Wednesday, March 12, 2014

Using Python To Prevent A System Crash

An issue with a critical server had been plaguing the IT department for upwards of a year without any resolution.

The issue stemmed from the server running out of virtual memory thus resulting in a crash.  This would happen every month or so.  The IT staff on board at the time were unable to find the cause of the issue and resorted to rebooting the server during the monthly maintenance window as a fix.

The server was running CentOS 6.3 and was being monitored using Nagios.

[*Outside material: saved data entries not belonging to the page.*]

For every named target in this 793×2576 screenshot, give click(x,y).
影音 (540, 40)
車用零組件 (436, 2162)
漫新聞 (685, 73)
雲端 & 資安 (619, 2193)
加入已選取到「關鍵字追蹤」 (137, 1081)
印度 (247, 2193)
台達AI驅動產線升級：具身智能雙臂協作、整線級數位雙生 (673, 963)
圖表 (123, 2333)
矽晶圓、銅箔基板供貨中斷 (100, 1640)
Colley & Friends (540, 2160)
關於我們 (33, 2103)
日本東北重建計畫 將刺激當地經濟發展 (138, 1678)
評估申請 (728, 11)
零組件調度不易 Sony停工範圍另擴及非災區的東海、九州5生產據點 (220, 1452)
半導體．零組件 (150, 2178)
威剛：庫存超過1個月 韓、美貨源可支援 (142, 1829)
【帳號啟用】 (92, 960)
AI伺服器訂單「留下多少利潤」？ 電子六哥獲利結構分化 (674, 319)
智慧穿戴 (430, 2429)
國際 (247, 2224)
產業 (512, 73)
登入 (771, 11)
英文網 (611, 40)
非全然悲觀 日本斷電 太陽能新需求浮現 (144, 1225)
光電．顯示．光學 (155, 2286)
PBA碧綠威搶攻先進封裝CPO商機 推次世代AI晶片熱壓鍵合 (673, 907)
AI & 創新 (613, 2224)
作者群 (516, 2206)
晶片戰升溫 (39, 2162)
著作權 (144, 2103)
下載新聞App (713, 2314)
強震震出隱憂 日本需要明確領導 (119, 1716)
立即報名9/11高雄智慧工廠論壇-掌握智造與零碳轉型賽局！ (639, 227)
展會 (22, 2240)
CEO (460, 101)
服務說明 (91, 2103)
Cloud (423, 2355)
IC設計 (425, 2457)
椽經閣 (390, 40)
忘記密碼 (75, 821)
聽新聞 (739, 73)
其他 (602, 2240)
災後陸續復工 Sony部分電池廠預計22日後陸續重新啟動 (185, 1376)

Shortly after I came aboard I found the following in the syslog file (/var/log/messages) after a crash by cross referencing the time Nagios reported the server being unavailable:

Sep 27 03:34:47 sit-admin kernel: smbd invoked oom-killer: gfp_mask=0x200da, order=0, oom_adj=0, oom_score_adj=0
Sep 27 04:03:55 sit-admin kernel: smbd invoked oom-killer: gfp_mask=0x200da, order=0, oom_adj=0, oom_score_adj=0
Sep 27 04:03:55 sit-admin kernel: smbd invoked oom-killer: gfp_mask=0x200da, order=0, oom_adj=0, oom_score_adj=0

The aforementioned error was a result of a memory leak in the version of Samba running on the server.  The error stems from the smbd daemon creating a new process every time a connection is attempted, successful or not.

The Linux kernel allows processes to request virtual memory whether there is enough memory available or not.  The kernel has a function called Out-Of-Memory Killer (oom-killer) that will kill processes that are of lower priority in order to keep the system running.

After many connections there were over 100 orphaned smbd processes on the system, thus exhausting memory and crashing the system.

Do to some (mis)configuration issues on a another person's part, we were unable to update the version of Samba in a straight forward manner. 

In order to circumvent further crashes I wrote a Python script that checks the for the amount of swap space available will restart the Samba daemon (or whatever daemon you specify) if the amount below the specified value.

The script can be found here.  I scheduled the script to run as cron job and no further crashes have occurred.